Wait. … This late-breaking score is just in: 0.

That’s from the special tax game that Exxon Mobil consistently wins in Washington. Last year, ExxonMobil powered through loopholes created by its slick lobbying team to pay an income tax of zero on the $19 billion it had racked up in profits the year before, making it one of America’s most flagrant tax avoiders. But wait again, here’s a surprising update on that score — Exxon’s taxes were actually less than zero!

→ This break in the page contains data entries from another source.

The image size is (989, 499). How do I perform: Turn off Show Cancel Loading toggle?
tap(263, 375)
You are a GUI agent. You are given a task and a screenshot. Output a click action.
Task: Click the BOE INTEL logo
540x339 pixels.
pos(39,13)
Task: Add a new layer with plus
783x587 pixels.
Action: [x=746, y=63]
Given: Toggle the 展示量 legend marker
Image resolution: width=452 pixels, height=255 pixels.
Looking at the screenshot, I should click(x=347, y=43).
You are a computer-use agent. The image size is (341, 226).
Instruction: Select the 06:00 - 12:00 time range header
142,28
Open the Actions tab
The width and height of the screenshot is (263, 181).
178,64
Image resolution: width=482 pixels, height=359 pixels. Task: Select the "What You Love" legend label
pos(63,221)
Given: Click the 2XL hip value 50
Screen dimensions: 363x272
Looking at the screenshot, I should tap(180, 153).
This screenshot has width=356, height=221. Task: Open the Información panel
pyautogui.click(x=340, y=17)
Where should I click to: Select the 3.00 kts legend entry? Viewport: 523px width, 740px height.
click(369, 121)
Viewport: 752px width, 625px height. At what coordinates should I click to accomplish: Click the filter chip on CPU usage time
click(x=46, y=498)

How’s that possible? Because Big Oil’s lobbyists have so skewed the tax system that Exxon got a $156 million rebate from us taxpayers last year.

So Exxon is soaking us at the gas pump and sacking our public treasury to gain record profits for itself, while bestowing a royal fortune on its CEO.

Oh, one more score: 14 million. That’s the average dollar amount that Exxon spends on campaign donations and lobbyists every year.